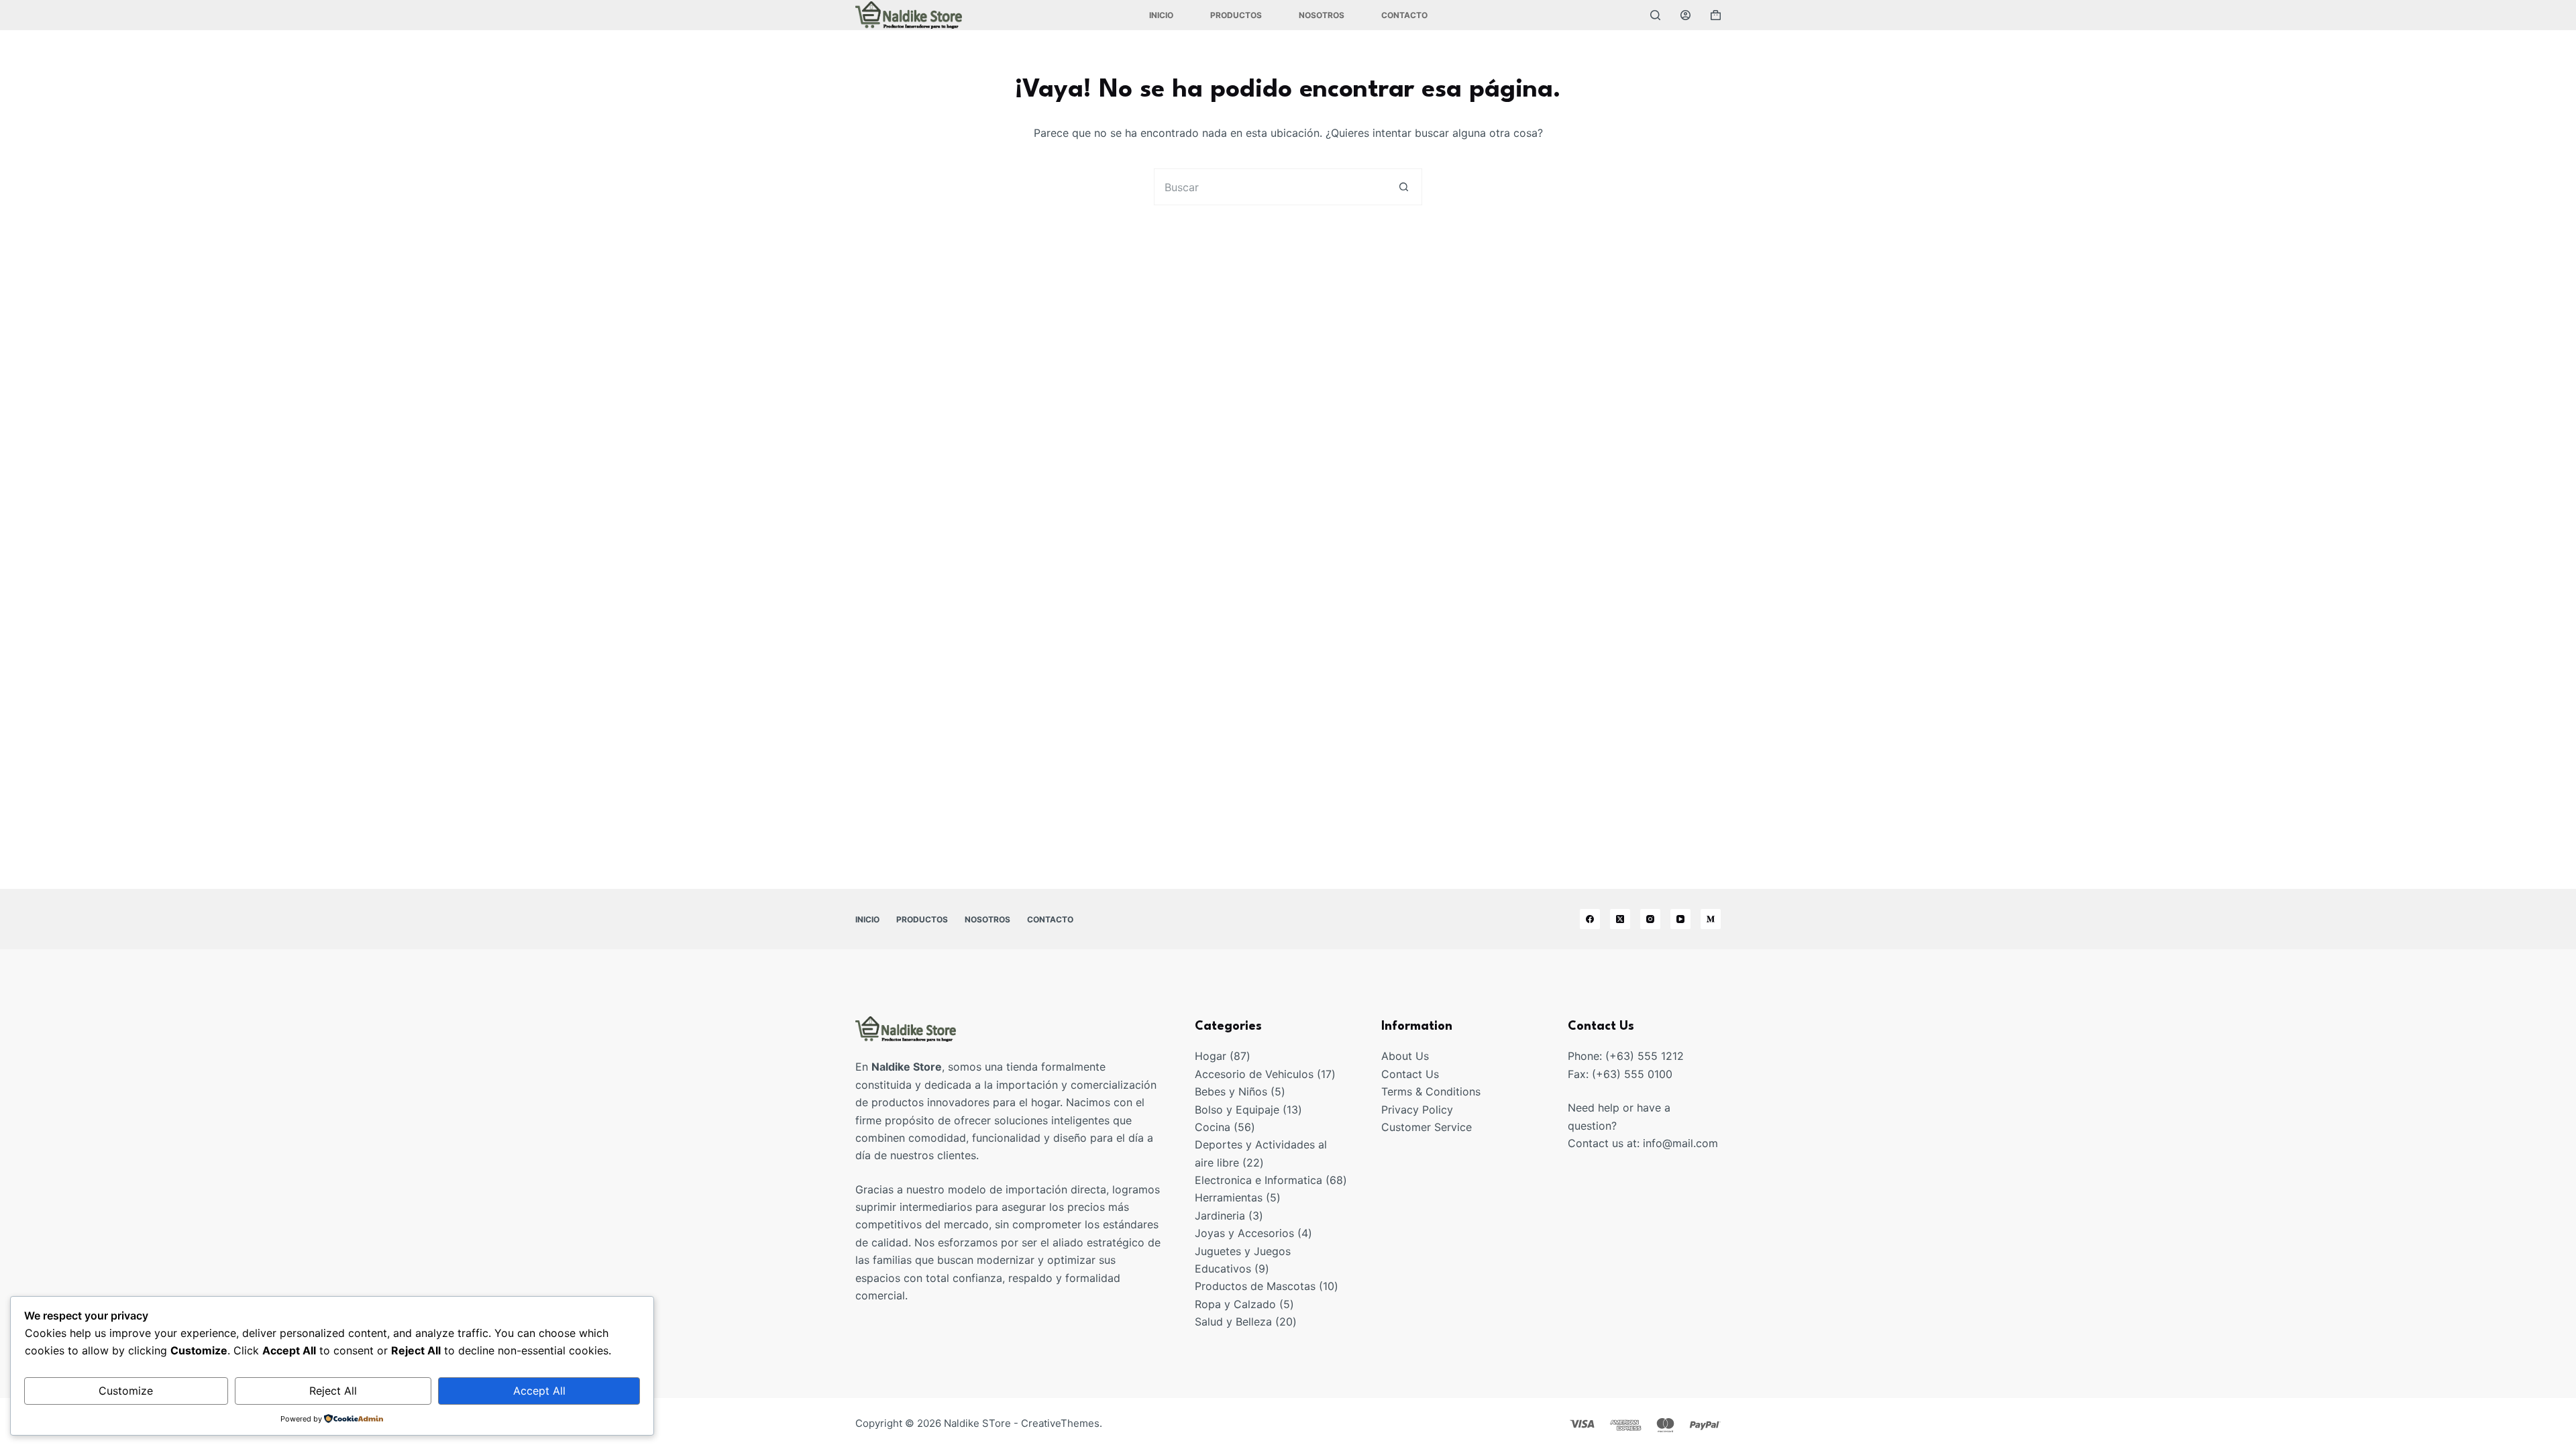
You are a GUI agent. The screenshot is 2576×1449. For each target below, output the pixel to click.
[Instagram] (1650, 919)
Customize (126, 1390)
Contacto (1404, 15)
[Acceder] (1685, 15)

——

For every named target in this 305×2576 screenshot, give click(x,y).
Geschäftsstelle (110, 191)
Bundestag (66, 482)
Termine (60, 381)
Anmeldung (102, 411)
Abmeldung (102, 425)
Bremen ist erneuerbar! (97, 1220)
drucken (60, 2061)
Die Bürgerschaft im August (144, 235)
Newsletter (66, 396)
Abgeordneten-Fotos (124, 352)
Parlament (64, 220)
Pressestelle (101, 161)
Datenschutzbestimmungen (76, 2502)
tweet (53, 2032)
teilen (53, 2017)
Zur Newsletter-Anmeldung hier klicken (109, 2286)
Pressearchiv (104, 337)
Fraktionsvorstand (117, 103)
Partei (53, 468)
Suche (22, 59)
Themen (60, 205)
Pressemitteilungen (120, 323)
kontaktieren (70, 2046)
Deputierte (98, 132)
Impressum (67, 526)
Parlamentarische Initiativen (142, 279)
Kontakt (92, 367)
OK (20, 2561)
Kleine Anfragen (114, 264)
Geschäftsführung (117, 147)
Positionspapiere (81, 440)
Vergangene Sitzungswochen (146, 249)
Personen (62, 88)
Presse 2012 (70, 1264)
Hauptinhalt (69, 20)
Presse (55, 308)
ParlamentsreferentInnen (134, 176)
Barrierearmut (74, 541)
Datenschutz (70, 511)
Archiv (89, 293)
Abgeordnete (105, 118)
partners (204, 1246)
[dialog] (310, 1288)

——

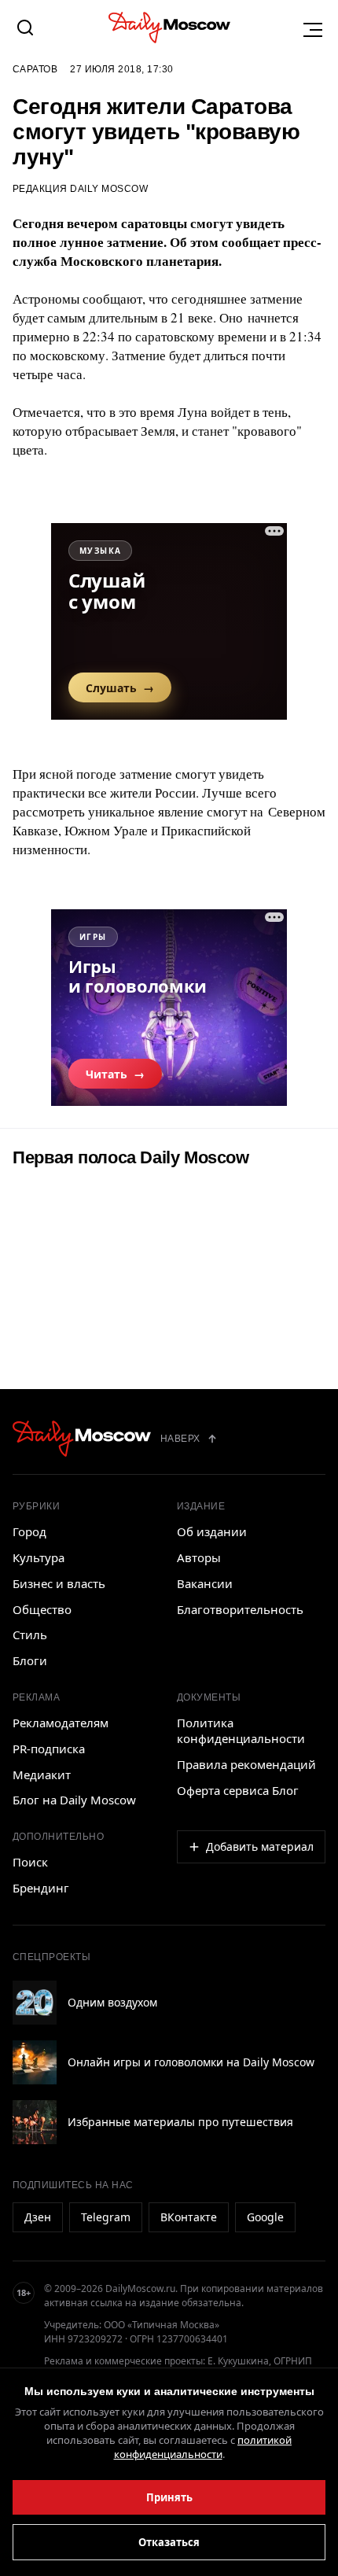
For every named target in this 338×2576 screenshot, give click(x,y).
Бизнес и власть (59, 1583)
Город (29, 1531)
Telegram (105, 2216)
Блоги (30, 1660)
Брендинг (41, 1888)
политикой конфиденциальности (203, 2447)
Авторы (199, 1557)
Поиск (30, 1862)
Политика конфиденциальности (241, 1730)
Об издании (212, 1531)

——

◆ WORK REQUEST
For the word "target", please count the lines in the data where it appears and respond with the number only.

◆ EXERCISE RESPONSE
3